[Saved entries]

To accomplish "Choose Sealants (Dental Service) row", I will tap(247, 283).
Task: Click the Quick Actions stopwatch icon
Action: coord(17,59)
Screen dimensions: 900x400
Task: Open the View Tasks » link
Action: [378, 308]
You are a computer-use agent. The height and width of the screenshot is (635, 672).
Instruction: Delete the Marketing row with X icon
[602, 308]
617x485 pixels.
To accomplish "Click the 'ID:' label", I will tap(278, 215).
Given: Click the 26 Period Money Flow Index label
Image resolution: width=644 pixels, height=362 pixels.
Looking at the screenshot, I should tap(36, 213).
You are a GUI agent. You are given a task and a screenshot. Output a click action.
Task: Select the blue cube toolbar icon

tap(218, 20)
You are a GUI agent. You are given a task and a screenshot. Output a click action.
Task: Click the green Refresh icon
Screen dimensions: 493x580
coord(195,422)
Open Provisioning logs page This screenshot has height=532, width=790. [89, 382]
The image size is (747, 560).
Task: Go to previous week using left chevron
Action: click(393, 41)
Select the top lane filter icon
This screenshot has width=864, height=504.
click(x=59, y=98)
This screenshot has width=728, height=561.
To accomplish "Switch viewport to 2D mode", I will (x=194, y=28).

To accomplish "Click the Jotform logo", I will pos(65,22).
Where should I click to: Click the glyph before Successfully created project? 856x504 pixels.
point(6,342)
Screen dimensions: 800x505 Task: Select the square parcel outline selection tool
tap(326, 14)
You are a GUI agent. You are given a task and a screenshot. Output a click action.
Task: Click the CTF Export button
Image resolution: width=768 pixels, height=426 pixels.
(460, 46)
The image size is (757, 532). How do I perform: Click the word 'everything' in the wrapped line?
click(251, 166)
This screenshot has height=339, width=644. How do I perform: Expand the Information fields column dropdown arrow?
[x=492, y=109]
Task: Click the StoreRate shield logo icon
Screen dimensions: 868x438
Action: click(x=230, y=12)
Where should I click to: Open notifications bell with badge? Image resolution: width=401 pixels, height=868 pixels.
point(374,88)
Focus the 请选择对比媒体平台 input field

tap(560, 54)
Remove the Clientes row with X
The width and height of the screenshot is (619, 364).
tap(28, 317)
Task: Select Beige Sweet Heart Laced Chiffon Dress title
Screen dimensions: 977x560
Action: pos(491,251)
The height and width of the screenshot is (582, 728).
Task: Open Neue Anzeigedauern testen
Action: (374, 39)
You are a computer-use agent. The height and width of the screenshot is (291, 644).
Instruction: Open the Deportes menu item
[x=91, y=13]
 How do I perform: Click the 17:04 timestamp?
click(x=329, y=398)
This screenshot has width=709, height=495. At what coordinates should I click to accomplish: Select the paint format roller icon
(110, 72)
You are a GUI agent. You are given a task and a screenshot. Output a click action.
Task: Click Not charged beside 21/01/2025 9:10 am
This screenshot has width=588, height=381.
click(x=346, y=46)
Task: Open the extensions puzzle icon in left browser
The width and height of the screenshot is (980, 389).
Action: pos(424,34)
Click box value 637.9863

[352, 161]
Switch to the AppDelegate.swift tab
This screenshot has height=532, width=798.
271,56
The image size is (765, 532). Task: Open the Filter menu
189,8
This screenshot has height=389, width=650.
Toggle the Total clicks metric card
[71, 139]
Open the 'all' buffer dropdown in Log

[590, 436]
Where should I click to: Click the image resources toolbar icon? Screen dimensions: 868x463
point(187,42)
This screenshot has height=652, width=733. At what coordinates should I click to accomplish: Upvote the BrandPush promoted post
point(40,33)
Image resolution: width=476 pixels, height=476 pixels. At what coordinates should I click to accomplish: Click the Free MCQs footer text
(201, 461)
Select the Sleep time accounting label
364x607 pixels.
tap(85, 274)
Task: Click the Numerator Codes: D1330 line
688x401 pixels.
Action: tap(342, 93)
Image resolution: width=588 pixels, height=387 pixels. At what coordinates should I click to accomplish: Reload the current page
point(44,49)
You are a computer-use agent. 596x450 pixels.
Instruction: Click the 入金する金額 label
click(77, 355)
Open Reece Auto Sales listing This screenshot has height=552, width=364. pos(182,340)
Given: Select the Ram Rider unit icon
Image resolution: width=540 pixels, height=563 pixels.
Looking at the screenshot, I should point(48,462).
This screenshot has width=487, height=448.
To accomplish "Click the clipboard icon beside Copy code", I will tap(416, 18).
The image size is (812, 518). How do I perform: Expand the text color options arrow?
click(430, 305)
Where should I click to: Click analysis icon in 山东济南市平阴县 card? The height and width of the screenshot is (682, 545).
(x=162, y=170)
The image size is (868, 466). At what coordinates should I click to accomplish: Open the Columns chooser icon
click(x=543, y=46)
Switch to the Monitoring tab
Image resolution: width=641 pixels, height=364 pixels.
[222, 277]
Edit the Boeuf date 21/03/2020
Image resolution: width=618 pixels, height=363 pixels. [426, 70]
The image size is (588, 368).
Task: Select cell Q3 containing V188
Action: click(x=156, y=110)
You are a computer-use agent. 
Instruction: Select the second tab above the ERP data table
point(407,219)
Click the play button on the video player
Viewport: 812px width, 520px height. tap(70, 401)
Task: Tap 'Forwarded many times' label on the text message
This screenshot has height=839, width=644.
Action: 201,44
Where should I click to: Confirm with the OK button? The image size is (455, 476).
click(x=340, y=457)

GOAL OF THE EXERCISE
Please give again the lines above between the line holding "Task: Click Not" and the line holding "This screenshot has height=389, width=650.", inclusive, exactly as they are and with nothing added.

REPLY
Task: Click Not charged beside 21/01/2025 9:10 am
This screenshot has width=588, height=381.
click(x=346, y=46)
Task: Open the extensions puzzle icon in left browser
The width and height of the screenshot is (980, 389).
Action: pos(424,34)
Click box value 637.9863

[352, 161]
Switch to the AppDelegate.swift tab
This screenshot has height=532, width=798.
271,56
The image size is (765, 532). Task: Open the Filter menu
189,8
This screenshot has height=389, width=650.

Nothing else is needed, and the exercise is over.